[nextpage title=”Introduction”]
Rosewill is a very popular brand in the United States and their RD600N-2SB-SL-BK power supply is a rebadged Solytech SL-8600EPS, featuring active PFC, 120 mm fan and two auxiliary power plugs for video cards under SLI or CrossFire configuration. Is this a good product? Can it really deliver 600 W? Let’s see.
This power supply from Solytech is found in three different versions:
- With a 120 mm fan like this reviewed model from Rosewill and Apex SL-8600EPS;
- With two 80 mm fans like Rosewill RD600N-2DB-SL, Rosewill RD600N-2DC-SL, MSI TurboStream 600 W and Satellite SL-8600EPS;
- With a modular cabling system, like Satellite SL-8600EPS-Modular and Antler EPS600W.
Besides the external aspect, internally all these power supplies are exactly the same product. So even though this is a review for Rosewill RD600N-2SB-BK power supply the results should be valid for all the power supplies listed above.
Solytech is also known by several other names, like Deer, L&C, Apex, Allied, SuperCase, Antler, Austin and others, and they seem to be around since the beginning of times with a not so good reputation (read this review and these comments to learn more about this company). Also it seems that Foxconn has ownership interest on this company. Of course we will check by ourselves whether this power supply is a good product or not.
By the way, we are still intrigued why MSI chose Solytech as the vendor for their power supplies. Usually big manufacturers prefer to choose an exclusive model for their line of power supplies, but power supplies from Solytech are far from exclusive and can be found on the market under several different brands, as you can see from above.
Figure 1: Rosewill RD600N-2SB-SL-BK power supply.
Figure 2: Rosewill RD600N-2SB-SL-BK power supply.

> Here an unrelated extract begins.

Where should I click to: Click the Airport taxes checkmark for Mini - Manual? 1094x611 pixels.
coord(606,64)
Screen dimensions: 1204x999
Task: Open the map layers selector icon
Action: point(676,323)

This power supply comes with a 20/24-pin motherboard cable, an ATX12V connector and an EPS12V connector (installed on the same cable) and five peripheral cables: one auxiliary power cable for video cards with two 6-pin connectors, two cables with two standard peripheral power connectors and one floppy disk drive power connector each and two cables with two SATA power plugs each.
In our opinion the number of connectors isn’t enough for the target audience of this power supply, with only four peripheral power plugs and four SATA power plugs. This power supply should have at least six SATA power plugs.
Also the two video card auxiliary power connectors are installed on the same cable and we prefer power supplies that use individual cables for a better power/current distribution.
All wires from this power supply are 18 AWG, which is perfect for a 600 W power supply.
On the aesthetic side all wires are protected with a nylon sleeving, but this protection doesn’t come from inside the power supply housing.
Now let’s take an in-depth look inside this power supply.
[nextpage title=”A Look Inside The RD600N-2SB-SL-BK”]
We decided to disassemble this power supply to see what it looks like inside, how it is designed, and what components are used. Please read our Anatomy of Switching Power Supplies tutorial to understand how a power supply works and to compare this power supply to others.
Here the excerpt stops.